This makes your design far more portable other devices and lets you drop in other IP more easily. In my experience, the vast majority of IP you'll encounter uses reset terms, for the same reason of portability.

In a RAM-based FPGA, initial values are typically added into the configuration file during synthesis and therefore loaded into the relevant registers during device configuration. This is not true of flash-based FPGAs or many CPLDs, as well as ASICs, so the same design put into these devices now won't work and the source can be hard to track down.

Using a reset term removes all these problems. You want to have design modules that you can pull into other designs in the future and you don't know what you'll be working with by then.
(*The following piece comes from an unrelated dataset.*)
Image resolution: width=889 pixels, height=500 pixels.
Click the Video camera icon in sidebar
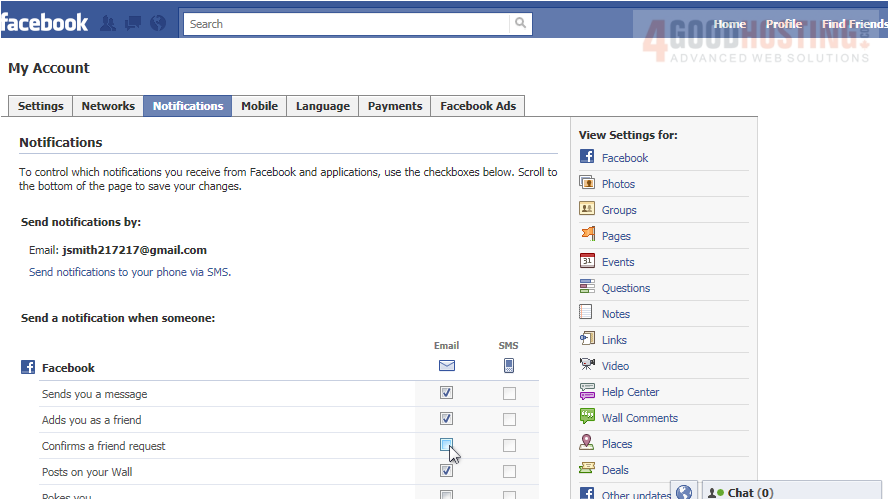(587, 365)
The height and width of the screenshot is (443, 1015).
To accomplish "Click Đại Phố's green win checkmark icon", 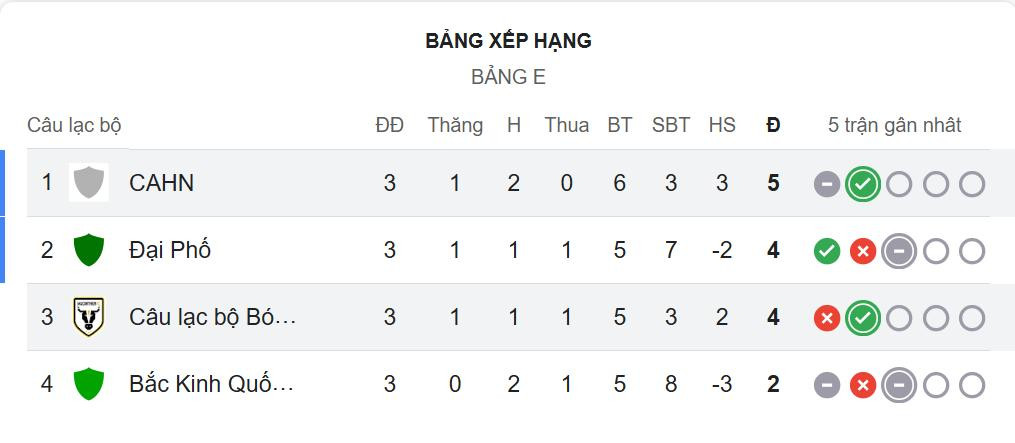I will click(x=826, y=251).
You can use initial values safely enough in testbenches.

Remember that this is a digital logic circuit, not a computer program. The inputs do not need a reset value here - the logic gate driving them needs one.

If you have an external reset, don't forget to synchronise it to your clock before use. This is in case the reset input changes just as your clocked register sees its active edge on its clock and possibly goes metastable. Use a shift register to produce a reset at least (say) 4 clocks long which is asynchronously asserted and synchronously negated, such as:

  signal resetSR : std_logic_vector(3 downto 0);

  process(RESET_N, CLK) is
  begin
    if (RESET_N = '0') then
      resetSR  <=  "1111";
    elsif rising_edge(CLK) then
      resetSR  <=  resetSR(2 downto 0) & '0';
    end if;
  end process;
  rst  <=  resetSR(3);

If you don't have an external reset to use for your internal reset, you can produce one in a RAM-based FPGA using (dare I say it) one solitary instance of an initial value. With big comments all over it, drawing the attention of other engineers who may migrate your design in the future. You can create a (say) 4-bit shift register with the initial value of "1111" and shift a '0' into it at clock rate. Use the last bit of this shift register as your reset. It will be '1' for the first four clocks after reset, then '0' thereafter.

Avoid doing this if you have an external reset signal.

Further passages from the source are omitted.